## EXERCISE INPUT
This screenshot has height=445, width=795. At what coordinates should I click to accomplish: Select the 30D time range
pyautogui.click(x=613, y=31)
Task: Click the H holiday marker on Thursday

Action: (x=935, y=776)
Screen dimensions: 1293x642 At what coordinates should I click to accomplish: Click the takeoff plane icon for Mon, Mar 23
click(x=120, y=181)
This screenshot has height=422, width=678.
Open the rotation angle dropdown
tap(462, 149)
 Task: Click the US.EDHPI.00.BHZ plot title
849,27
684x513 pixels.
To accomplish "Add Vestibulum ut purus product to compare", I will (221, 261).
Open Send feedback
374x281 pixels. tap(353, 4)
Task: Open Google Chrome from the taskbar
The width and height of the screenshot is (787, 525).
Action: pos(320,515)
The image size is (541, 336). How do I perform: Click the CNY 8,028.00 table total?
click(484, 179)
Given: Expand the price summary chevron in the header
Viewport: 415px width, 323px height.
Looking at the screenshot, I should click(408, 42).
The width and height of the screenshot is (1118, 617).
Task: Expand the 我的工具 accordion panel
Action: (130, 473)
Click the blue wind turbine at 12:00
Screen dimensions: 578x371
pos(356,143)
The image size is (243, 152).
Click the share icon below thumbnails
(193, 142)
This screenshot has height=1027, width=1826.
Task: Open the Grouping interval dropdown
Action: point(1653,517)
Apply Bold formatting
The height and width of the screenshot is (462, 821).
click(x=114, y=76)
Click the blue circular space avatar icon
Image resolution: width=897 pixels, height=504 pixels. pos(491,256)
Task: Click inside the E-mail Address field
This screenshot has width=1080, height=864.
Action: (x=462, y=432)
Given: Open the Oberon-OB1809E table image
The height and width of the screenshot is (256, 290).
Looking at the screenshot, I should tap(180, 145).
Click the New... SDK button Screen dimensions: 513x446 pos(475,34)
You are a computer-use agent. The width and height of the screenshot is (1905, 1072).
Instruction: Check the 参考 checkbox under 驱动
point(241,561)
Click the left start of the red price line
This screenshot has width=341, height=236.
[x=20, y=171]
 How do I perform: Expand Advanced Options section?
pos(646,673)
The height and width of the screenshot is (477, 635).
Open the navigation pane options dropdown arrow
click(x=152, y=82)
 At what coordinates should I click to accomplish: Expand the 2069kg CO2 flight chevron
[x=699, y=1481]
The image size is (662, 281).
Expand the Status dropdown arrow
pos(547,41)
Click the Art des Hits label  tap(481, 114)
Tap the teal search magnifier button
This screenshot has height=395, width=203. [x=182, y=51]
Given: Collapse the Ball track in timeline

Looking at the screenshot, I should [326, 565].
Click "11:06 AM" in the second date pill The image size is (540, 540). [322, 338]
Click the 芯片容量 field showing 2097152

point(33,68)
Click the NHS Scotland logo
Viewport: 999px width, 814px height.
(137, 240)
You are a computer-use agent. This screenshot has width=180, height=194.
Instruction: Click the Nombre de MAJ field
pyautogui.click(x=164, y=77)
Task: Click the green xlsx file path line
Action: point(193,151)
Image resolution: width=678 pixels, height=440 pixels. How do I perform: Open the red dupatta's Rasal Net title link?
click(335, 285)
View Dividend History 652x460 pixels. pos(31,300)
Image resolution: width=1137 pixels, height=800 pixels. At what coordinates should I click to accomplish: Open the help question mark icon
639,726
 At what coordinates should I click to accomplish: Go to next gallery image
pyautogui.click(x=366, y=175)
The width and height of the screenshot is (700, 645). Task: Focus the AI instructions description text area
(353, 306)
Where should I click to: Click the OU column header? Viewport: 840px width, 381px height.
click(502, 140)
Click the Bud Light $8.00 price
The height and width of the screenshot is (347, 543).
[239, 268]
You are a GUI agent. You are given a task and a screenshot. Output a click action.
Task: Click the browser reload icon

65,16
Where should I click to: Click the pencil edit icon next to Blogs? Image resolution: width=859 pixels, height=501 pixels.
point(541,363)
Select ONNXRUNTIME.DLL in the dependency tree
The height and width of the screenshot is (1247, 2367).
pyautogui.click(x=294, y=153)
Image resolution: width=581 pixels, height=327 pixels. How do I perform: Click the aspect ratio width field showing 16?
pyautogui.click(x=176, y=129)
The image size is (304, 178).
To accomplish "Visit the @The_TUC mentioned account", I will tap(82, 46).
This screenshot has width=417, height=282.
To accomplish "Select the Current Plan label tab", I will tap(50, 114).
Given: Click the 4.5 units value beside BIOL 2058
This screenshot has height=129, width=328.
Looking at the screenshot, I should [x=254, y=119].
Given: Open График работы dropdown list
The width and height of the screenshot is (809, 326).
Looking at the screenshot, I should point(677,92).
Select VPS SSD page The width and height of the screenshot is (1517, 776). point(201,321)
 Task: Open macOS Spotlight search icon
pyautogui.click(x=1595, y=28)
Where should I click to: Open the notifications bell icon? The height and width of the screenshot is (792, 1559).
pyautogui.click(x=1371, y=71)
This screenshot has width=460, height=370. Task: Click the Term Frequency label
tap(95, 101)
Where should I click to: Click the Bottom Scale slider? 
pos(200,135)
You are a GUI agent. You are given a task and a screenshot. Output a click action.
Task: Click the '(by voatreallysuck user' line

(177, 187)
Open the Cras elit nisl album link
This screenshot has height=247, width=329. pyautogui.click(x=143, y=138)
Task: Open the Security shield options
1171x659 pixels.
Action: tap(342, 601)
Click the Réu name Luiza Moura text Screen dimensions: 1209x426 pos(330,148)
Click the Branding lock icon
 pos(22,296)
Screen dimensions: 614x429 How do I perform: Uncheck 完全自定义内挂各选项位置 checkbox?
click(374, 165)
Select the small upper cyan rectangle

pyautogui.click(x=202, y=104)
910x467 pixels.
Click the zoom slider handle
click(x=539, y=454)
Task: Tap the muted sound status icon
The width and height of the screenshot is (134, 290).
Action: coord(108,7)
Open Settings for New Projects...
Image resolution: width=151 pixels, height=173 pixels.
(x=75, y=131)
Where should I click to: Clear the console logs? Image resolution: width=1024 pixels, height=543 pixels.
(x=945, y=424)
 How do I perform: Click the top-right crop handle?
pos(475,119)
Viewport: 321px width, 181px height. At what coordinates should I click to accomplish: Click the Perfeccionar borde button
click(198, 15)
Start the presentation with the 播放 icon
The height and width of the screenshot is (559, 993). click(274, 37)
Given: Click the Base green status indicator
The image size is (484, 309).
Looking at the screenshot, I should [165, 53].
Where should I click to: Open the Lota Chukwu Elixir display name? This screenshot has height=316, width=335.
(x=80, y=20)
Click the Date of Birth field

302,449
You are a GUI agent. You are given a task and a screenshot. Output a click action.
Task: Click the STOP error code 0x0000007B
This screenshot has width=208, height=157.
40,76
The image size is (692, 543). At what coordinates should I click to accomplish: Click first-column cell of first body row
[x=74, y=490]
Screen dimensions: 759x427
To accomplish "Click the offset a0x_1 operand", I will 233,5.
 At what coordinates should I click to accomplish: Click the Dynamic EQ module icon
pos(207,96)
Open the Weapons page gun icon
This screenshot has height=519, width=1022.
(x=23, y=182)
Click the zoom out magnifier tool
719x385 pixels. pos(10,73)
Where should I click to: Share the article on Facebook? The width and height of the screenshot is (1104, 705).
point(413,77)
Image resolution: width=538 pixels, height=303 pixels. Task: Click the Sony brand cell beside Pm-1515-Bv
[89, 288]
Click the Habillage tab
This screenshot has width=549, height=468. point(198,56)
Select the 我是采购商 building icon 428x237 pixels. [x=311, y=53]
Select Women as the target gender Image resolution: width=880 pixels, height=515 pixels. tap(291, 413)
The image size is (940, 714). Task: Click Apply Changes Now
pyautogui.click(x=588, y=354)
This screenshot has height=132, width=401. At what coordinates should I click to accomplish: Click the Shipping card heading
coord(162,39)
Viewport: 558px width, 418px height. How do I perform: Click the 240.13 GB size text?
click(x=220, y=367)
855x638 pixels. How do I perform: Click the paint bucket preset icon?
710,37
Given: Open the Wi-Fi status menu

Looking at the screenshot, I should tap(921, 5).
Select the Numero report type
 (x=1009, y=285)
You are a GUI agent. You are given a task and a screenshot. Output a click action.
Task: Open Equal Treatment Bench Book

## WHAT YOU NEED TO DO
Please return, unchanged, the part of the records above that opens with the line containing "Click the Branding lock icon" and closes with the line containing "(x=75, y=131)", both of those lines included.

## EXERCISE ANSWER
Click the Branding lock icon
 pos(22,296)
Screen dimensions: 614x429 How do I perform: Uncheck 完全自定义内挂各选项位置 checkbox?
click(374, 165)
Select the small upper cyan rectangle

pyautogui.click(x=202, y=104)
910x467 pixels.
Click the zoom slider handle
click(x=539, y=454)
Task: Tap the muted sound status icon
The width and height of the screenshot is (134, 290).
Action: coord(108,7)
Open Settings for New Projects...
Image resolution: width=151 pixels, height=173 pixels.
(x=75, y=131)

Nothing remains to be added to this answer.